Move Your Dropbox Folder to an Encrypted TrueCrypt Volume
The above works well when you have a mix of plain old documents and more sensitive files that you want to store together on Dropbox—you can use a TrueCrypt container for your most sensitive files and the regular service for everything else (for easy collaboration and remote editing). Encrypting your files before storing them on Dropbox is also your main recourse when it comes to privacy and security concerns about the service having access to your data.
If you want encrypt everything in your Dropbox folder locally, you can just move the Dropbox folder into a TrueCrypt container. As readers pointed out, this won’t address the privacy concerns of Dropbox being able to decrypt your information, but it would secure the contents of your Dropbox in case, say, you lost your laptop or your computer was compromised. Here are the instructions from Dropbox of this process:
1. As above, download, install, and launch TrueCrypt
2. Create a new standard TrueCrypt volume (Create volume > Create an encrypted file container > Standard TrueCrypt volume, using NFTS filesystem) anywhere on your hard drive, and set a volume size and password for accessing the volume later.
Once it’s formatted, make sure the TrueCrypt volume will be mounted on logon:
3. In TrueCrypt, click on the Select File button, select the container you just created, click on an unused drive letter and then click the Mount button.
4. From the Favorites menu, select Add Mounted Volume to Favorites and make sure Mount select volume upon login is checked.
Next, we’ll move Dropbox to the encrypted TrueCrypt drive:
5. Right-click on the Dropbox icon in the system tray and go to Preferences.
6. In the Advanced tab, click the Move button to change the location for Dropbox to the virtual drive letter you just created.
Modify Your Script
Finally, Dropbox recommends creating a login script to modify Dropbox so it will wait until the drive is ready before starting:
In your Dropbox preferences, click the General tab, then turn off the checkmark beside Start Dropbox on system startup.

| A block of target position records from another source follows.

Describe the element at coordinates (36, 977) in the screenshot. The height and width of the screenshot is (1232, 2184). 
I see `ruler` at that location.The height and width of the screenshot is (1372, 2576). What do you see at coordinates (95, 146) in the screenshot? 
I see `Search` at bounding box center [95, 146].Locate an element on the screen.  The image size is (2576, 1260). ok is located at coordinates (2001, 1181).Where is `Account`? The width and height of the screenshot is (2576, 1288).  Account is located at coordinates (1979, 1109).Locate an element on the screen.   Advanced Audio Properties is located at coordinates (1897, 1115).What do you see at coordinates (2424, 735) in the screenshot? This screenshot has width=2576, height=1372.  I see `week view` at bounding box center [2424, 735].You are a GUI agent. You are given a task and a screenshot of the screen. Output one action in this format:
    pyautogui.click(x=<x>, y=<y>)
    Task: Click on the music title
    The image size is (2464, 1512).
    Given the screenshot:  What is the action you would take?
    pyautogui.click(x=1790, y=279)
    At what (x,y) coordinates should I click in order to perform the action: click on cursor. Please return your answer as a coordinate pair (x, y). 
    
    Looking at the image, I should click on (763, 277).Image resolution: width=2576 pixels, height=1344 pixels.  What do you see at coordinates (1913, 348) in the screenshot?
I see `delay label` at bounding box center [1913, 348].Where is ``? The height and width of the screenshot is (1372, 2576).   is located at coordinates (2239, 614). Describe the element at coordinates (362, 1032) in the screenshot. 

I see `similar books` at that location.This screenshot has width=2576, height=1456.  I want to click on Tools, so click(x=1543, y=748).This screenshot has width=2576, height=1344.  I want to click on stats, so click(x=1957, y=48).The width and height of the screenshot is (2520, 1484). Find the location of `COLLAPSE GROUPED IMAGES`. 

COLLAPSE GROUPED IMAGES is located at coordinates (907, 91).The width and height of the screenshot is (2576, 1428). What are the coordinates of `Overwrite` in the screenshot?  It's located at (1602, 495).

- Create a new text file called bootup.bat somewhere on your C: drive.
- If file extensions are hidden by Explorer, you may need to turn them on to ensure the file gets the .bat extension rather than .bat.txt. (The option in Explorer is under Tools > Folder Options > View, then under Advanced Settings select Show hidden files, folders and drives).
- Paste the following commands into the bat file:
@echo off
rem Every second, check to see if volume is mounted
echo Waiting for volume…
:keepwaiting
ping -n 1 -w 1000 127.0.0.1 > nul
if not exist F:\ goto keepwaiting
start “Dropbox” “C:\Documents and Settings\YourUserName\Application Data\Dropbox\bin\Dropbox.exe” - Tailor the script as follows, then save it:
Change F:\ to the drive letter of your mounted volume (which you picked in step 2.2)
Change the path on the last line to include the location of the Dropbox application files. e.g. On Windows 7 it would be:
C:\Users\YourUserName\AppData\Roaming\Dropbox\bin\Dropbox.exe - Create a shortcut to bootup.bat in your Startup folder. Your startup folder is usually located at:
Windows XP: C:\Documents and Settings\YourUserName\Start Menu\Programs\Startup
Windows 7: C:\Users\YourUserName\AppData\Roaming\Microsoft\Windows\Start Menu\Programs\Startup - Reboot your computer and test.
FYI, before you dismount the encrypted volume, you’ll need to close Dropbox.
Dropbox’s tips and tricks wiki notes that there are also sensitive *.db (Dropbox configuration) files located in alternative locations, and offers suggestions for ways to relocate those files or the entire Dropbox application.